Disk seeks are expensive so Data ONTAP tries to minimze them.  For example when Data ONTAP issues a request to the disks it includes a chain length, that is, how many consecutive blocks it should access from the disk.  I think the max chain length is 64, so 64 x 4KB or 256KB of data could be accessed in one disk IO request.  It also can use 'skips' if we have smaller IO, so for example if we needed blocks 1 and 6 on a specific disk we might issue a single IO with chain length of 6 with a skip of blocks 2-5 to allowing servicing of 2 x 4KB client requests in one disk IO.  What chain length you will get depends on the layout of data on disk, which is why it is important that Data ONTAP optimize writes in the first place, and can move them later if need be.  The performance sizing tool I mentioned earlier uses data from autosupport and the QA labs to predict what is needed for some new workload based on observations from these running systems.

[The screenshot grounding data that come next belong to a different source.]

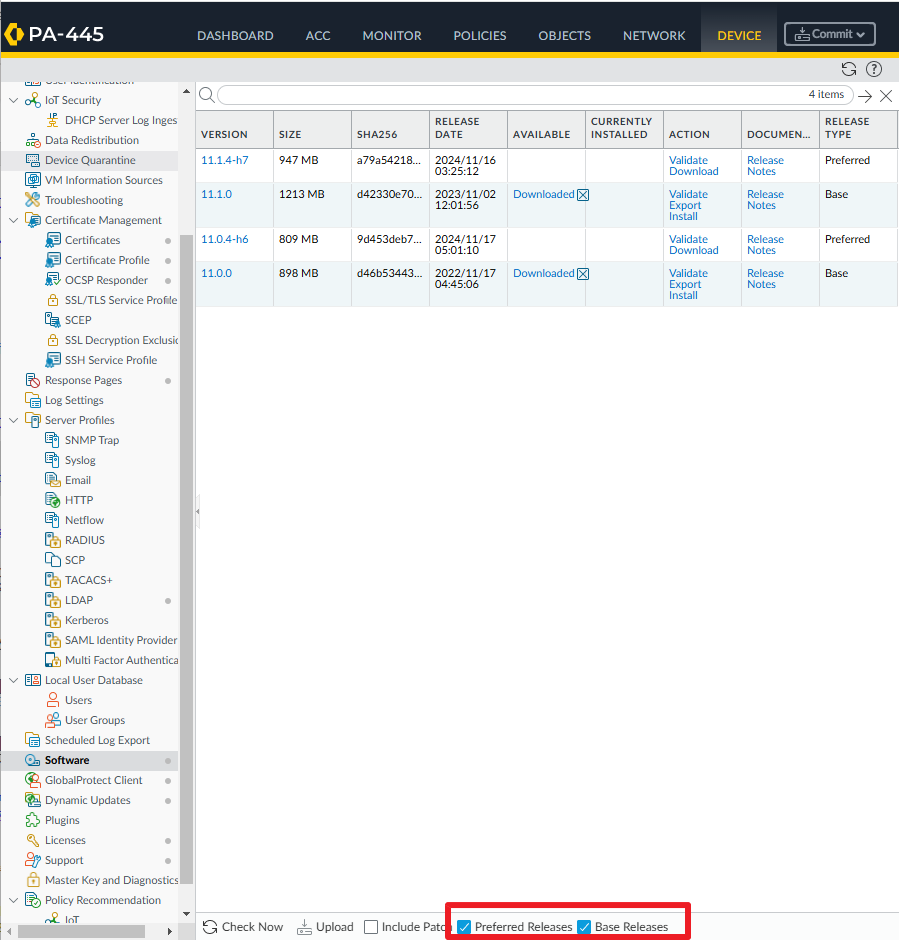Open the help question mark icon
Viewport: 899px width, 940px height.
[874, 69]
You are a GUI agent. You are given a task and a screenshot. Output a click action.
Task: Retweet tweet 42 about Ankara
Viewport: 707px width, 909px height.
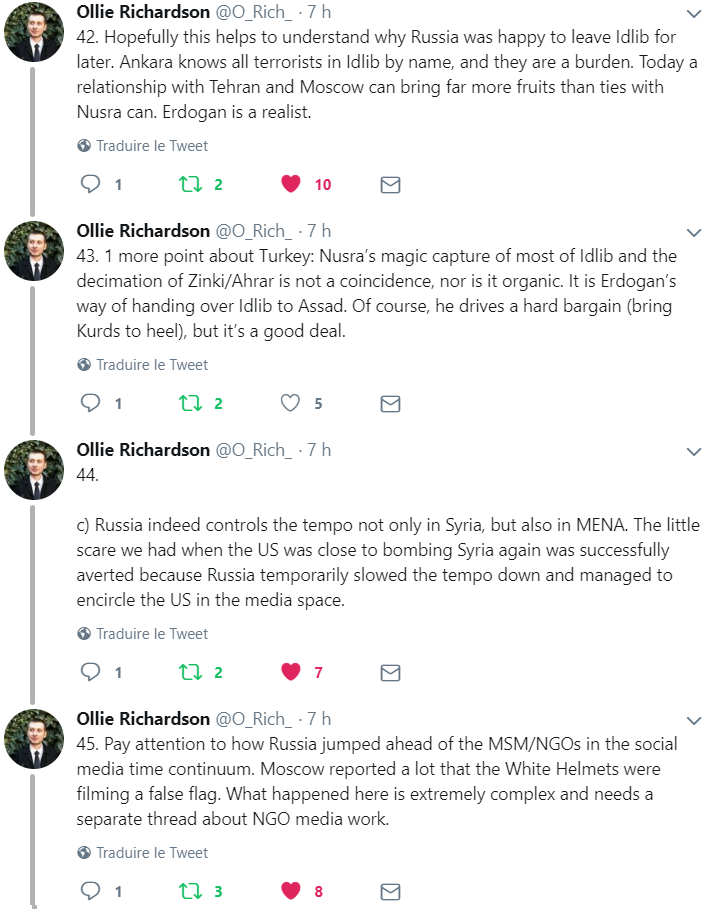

If Data ONTAP used a physical mapping model to map client data blocks to disk data blocks your question could possibly be answered using a formula, but this isn't how Data ONTAP (or any advanced array) works these days.

AGUMADAVALLI
13,851 Views

Instead of performing this calculations, the best way to find the metrics regarding the IOPS, reads and writes with varying blocks, use the SIONTAP tool, download from toolchest and run it for multiple samples and take the average.

thank you,

AK G

madden
13,851 Views

The 175 IOPs you mention as a rule of thumb is for random IOs at 'acceptable' latency.  If you have sequential IOs, or larger individual IOs, these will be more efficient at the disk layer.  Also, Data ONTAP and WAFL are designed to get the most out of the disks using a variety of techniques.  So while I can understand you might like to work out these calculations with a spreadsheet, unless you buy a basic RAID array (that lacks features like cloning, dedupe, snapshots, replication, Flash-based acceleration, etc) you will almost certainly get it wrong.  There are just many more factors at play than the disk mechanics.

NetApp has a performance sizing tool available to partners and employees and I'd recommend you work with someone who has access generate the answer for (or with) you.